* TASK ITEM *
Copy every record exactly as it stands. Leave the pictures out.

BEGIN SUPPLIED MATERIAL

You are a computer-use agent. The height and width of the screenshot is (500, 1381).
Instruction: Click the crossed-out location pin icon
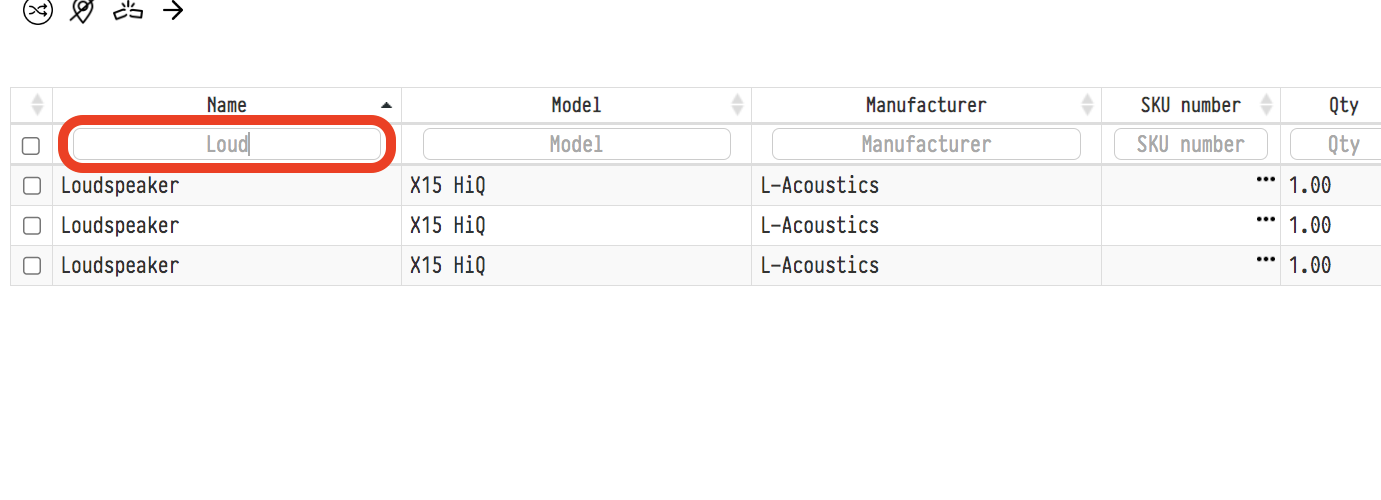pos(82,11)
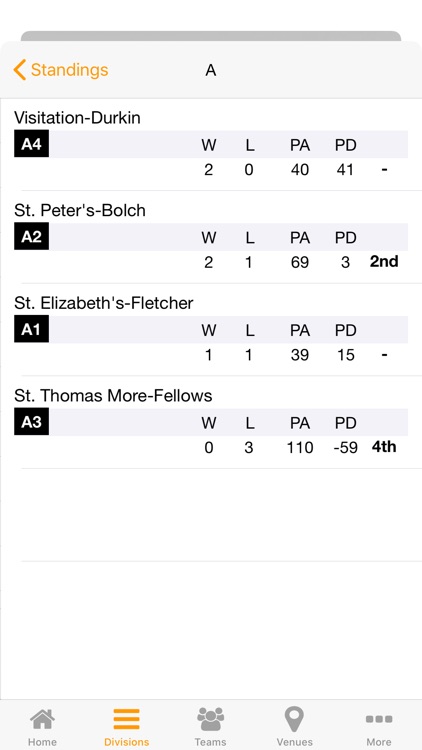Open the Venues map pin icon
The width and height of the screenshot is (422, 750).
click(294, 719)
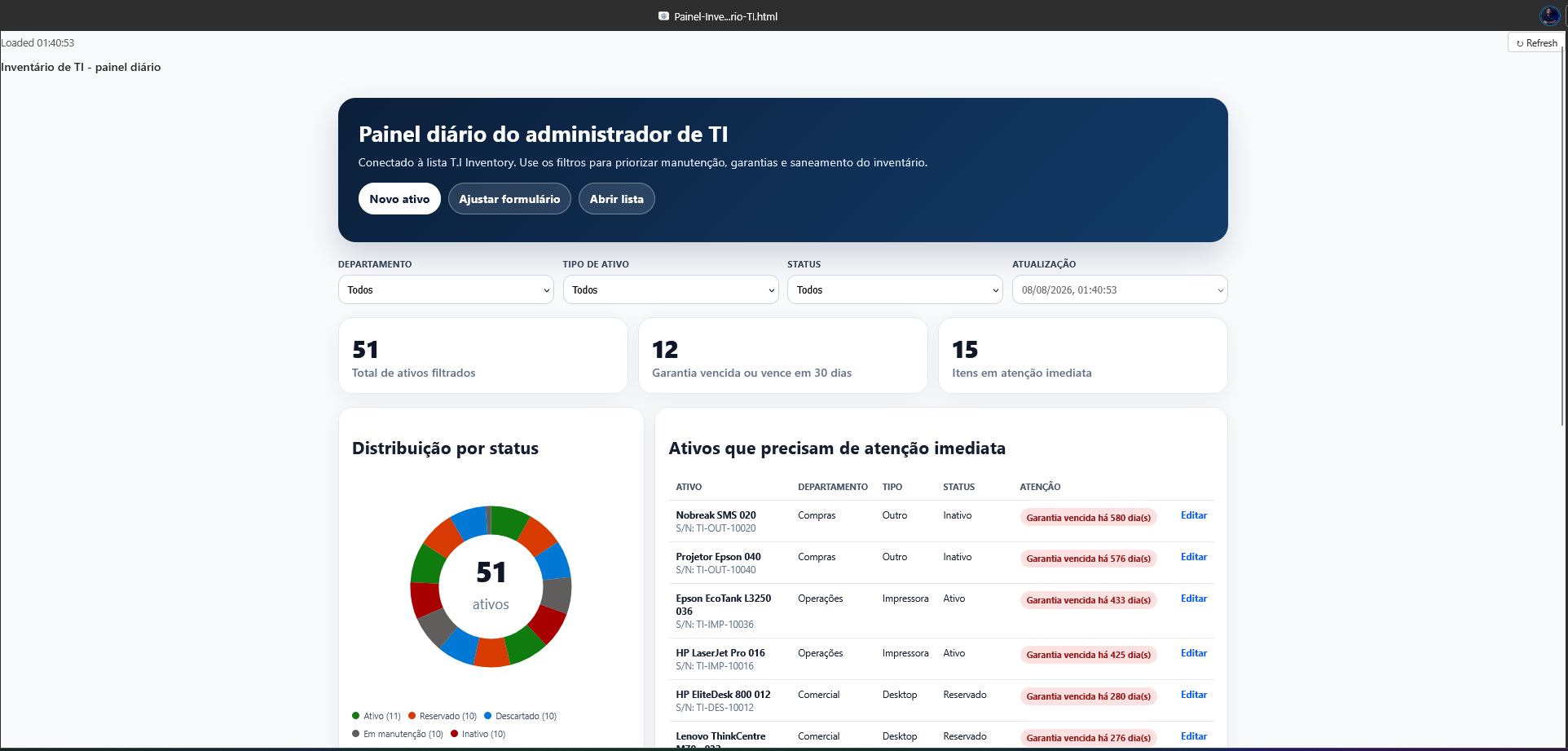Open the user profile avatar icon
The width and height of the screenshot is (1568, 751).
pos(1549,15)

END SUPPLIED MATERIAL

* RESULT BELOW *
You are a computer-use agent. The height and width of the screenshot is (500, 1381).
Instruction: Click the crossed-out location pin icon
pos(82,11)
Open the Venues map pin icon
The width and height of the screenshot is (422, 750).
click(294, 719)
Open the user profile avatar icon
The width and height of the screenshot is (1568, 751).
pos(1549,15)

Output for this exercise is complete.